* [Document]:
BEGIN
On Tuesday, Democratic Mayor Ted Wheeler gave permission to local police to break up an occupation protest outside a home called the “Red House on Mississippi” in Portland, Oregon, in which hundreds of people have worked to prevent the eviction of the Kinney family since a court order was handed down in September.
“I am authorizing the Portland Police to use all lawful means to end the illegal occupation on North Mississippi Avenue and to hold those violating our community’s laws accountable,” Wheeler tweeted on Tuesday, adding, in reference to Seattle’s Capitol Hill Autonomous Zone protest this summer, “There will be no autonomous zone in Portland.”
This announcement came after a full day of confrontations between police and the protesters, who were resisting the attempts of the technical owner of the home, Urban Housing Development Ltd., to place a fence around the property and board up the windows and doors. These efforts were assisted by both the Portland Police Bureau (PPB) and the Multnomah County Sheriff’s Office. Police allege that protesters threw rocks and paint-filled balloons at officers and police vehicles.
After the police and property owners left the premises, protesters tore down the fence, re-entered the home, and constructed barricades to form an occupation zone at which up to 200 people gathered in defense of the family. The police returned but were eventually forced to leave after protesters chased them away by spraying fire extinguishers and throwing rocks, breaking one police car window. Police fired “less-lethal” impact munitions and arrested at least seven protesters outside the home.
The events in Portland, and experience of the Kinney family, give a sense of a much broader struggle that is developing as millions of working-class renters and homeowners face eviction or foreclosure in the coming months, as eviction moratoriums, rental assistance, and unemployment benefits are set to expire this month. A recent analysis found that 12 million renters across the US owe an average of $5,850 in back rent and utilities.
Originally built in 1896, the Red House has belonged to the Kinney family for 65 years since William and Pauline Kinney moved to Portland from Little Rock, Arkansas in a wave of African-American migration to escape racial oppression of the South and find better industrial jobs. The couple bought their home with cash in 1955 after facing racial discrimination in the home loan industry due to the practice known as “redlining,” which identified blacks as high-risk borrowers and restricted where they could buy homes.
END
* [The tasks]:
A. Name each object that, according to the article on the Red House eviction protest, protesters threw at police or sprayed at them.
B. Continue the article on the Red House eviction protest, picking up after its final sentence.

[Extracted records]
BEGIN
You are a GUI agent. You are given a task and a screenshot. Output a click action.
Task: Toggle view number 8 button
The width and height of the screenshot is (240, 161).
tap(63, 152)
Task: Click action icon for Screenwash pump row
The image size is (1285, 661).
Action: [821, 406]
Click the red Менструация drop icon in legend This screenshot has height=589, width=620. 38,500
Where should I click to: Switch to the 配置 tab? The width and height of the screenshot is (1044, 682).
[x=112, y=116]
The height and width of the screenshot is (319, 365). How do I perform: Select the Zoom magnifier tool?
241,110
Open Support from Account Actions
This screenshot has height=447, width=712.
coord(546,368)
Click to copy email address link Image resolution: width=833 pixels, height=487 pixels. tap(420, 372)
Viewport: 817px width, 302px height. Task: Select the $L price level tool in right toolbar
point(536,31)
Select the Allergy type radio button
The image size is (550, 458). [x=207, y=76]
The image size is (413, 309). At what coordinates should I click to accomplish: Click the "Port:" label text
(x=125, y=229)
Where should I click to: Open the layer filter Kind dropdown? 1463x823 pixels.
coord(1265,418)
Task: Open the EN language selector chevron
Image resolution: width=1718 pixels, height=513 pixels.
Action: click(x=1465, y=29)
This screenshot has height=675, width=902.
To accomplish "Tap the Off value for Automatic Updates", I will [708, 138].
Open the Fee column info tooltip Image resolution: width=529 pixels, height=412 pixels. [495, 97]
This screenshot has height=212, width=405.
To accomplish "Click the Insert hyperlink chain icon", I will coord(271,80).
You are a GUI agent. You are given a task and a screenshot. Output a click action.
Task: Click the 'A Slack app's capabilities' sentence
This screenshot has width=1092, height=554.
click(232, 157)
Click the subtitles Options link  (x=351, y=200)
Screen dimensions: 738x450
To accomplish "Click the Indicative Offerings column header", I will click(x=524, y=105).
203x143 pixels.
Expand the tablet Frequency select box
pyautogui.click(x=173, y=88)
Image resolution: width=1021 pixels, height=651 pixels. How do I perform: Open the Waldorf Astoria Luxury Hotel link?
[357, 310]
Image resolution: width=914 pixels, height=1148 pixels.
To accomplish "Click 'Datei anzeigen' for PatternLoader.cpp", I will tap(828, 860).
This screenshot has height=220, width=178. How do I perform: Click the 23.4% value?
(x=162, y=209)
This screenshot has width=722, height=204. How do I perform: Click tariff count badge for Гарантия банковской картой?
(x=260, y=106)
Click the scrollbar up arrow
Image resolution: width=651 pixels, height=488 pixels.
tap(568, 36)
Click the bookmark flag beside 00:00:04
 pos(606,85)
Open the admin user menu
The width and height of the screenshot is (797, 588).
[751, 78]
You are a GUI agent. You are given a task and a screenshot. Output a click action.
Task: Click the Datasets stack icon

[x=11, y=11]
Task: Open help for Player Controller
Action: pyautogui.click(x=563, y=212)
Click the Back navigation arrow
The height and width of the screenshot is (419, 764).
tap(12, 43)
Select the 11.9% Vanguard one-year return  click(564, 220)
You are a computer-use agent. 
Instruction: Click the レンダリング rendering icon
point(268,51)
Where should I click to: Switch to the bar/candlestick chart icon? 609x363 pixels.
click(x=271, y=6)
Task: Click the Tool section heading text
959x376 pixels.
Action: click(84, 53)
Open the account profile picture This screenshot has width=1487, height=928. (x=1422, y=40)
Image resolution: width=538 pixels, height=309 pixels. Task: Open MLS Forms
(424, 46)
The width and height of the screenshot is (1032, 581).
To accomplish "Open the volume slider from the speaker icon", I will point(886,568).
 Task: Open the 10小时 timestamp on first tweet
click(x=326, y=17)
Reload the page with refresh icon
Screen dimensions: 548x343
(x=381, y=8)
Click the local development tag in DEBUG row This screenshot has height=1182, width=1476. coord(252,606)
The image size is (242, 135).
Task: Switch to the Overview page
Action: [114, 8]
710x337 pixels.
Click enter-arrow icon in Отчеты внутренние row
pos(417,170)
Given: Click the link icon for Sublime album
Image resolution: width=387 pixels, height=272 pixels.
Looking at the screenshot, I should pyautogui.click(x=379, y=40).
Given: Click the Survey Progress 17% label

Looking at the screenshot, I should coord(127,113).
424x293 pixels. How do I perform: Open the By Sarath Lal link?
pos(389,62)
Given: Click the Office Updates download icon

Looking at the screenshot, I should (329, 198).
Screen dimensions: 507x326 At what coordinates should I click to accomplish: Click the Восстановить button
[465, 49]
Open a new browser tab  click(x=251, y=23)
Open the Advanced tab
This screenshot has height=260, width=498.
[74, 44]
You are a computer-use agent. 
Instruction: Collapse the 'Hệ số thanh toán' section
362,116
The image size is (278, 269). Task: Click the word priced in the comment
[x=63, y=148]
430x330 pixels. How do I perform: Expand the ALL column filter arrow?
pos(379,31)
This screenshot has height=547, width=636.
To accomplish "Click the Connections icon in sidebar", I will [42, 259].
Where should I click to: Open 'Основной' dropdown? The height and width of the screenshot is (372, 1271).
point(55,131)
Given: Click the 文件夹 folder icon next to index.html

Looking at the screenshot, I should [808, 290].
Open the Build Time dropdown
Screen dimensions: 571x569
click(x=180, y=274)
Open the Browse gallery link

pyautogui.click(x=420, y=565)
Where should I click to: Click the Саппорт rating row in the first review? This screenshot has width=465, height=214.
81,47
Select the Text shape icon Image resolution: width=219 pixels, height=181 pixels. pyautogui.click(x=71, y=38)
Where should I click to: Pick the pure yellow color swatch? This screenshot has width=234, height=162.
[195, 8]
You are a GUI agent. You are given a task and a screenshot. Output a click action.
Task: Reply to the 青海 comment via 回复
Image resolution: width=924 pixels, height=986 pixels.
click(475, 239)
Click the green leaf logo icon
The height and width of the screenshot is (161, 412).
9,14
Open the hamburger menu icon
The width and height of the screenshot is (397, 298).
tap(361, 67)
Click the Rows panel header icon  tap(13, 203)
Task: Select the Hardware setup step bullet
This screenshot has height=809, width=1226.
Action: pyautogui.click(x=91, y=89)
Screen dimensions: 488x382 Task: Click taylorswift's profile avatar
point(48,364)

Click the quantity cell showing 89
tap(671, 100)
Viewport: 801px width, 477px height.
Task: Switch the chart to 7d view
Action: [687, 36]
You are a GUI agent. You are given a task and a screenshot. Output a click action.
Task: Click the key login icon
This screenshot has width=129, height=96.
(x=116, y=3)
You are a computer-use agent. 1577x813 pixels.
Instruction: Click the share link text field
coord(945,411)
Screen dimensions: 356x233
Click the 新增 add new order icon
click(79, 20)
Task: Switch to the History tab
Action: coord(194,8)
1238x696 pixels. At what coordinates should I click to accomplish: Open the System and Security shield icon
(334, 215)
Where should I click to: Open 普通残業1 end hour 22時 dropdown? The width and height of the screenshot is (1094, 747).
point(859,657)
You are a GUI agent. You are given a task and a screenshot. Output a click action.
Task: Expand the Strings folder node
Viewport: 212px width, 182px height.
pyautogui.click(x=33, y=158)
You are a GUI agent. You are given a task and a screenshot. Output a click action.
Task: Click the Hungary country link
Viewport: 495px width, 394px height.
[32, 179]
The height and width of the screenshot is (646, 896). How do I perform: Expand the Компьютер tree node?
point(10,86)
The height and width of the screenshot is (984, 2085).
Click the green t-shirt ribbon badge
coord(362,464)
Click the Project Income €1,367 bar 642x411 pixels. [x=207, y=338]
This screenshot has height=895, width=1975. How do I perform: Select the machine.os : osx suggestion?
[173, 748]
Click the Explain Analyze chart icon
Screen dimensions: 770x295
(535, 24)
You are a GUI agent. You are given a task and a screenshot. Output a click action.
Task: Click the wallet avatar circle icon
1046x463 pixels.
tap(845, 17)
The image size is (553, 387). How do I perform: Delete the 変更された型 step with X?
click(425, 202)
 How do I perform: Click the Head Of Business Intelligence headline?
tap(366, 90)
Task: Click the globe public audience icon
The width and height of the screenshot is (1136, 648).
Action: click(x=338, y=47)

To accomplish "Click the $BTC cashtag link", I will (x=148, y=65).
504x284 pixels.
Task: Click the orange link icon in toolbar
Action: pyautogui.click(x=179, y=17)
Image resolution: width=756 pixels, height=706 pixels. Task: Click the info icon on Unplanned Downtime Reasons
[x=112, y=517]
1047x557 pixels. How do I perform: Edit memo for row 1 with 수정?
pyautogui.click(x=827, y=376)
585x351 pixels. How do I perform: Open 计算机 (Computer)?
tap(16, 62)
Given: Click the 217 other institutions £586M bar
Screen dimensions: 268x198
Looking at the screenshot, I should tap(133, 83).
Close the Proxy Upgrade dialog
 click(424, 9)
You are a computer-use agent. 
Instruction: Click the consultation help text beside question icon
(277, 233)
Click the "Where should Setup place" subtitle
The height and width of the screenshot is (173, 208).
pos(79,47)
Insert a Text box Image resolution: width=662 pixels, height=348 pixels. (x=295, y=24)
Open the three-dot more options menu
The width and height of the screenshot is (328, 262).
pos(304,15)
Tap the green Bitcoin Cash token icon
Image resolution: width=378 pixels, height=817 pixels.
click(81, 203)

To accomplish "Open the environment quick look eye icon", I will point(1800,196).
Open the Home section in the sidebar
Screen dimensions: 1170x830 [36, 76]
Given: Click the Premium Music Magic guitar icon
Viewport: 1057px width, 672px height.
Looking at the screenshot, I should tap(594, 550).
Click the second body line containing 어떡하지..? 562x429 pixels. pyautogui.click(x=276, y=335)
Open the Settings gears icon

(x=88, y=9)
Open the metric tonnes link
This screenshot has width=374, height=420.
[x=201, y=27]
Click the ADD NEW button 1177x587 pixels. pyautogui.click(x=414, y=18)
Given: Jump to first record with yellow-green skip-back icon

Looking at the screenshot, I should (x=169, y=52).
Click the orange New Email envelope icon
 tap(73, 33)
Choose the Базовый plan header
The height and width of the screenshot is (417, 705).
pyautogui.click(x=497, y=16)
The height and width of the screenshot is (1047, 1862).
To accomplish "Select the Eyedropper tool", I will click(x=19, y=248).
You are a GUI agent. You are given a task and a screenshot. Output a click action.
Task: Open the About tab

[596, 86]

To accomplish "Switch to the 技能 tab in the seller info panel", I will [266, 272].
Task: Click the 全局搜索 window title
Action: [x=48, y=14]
END
* [Answers]:
A. Rocks, paint-filled balloons, and fire extinguishers.

B.
This experience was very common at the time, causing North Portland and the Mississippi Avenue area to become a largely black, working-class neighborhood for decades. In recent years private development and investment firms have fueled the gentrification of the neighborhood and forced thousands of residents out of their homes as housing costs have risen significantly.
William Kinney, Jr. and his wife Julie Metcalf Kinney took over the home from his parents in 1983. In the last two decades the Kinney family has been forced into financial ruin, leading to the foreclosure. Their son, William Kinney III, was imprisoned in 2002 due to an automobile accident, sparking years of legal battles that led the family to take out a loan against their home. Already having trouble making payments, their loan was transferred between a series of banks, with Clear Recon Corporation eventually declaring foreclosure in May 2018.
Since the Kinney family’s eviction process began in 2018, when their home was auctioned to a private housing development company as a “nonjudicial foreclosure” in October of that year, the courts have ruled that the current federal and city emergency moratoriums on evictions do not apply to the family.
According to the Red House on Mississippi website, after Multnomah County Judge Judith Matazarro authorized the eviction process in September and declared that the defendants were unlawfully occupying the premises, “Multnomah County Sheriffs bashed open the Kinney family door at gunpoint. Armed with assault rifles, they barked orders for the family to pack up their belongings and move within 30 minutes. The Kinneys were given no prior legal notice, as their case was still in litigation in a higher court.”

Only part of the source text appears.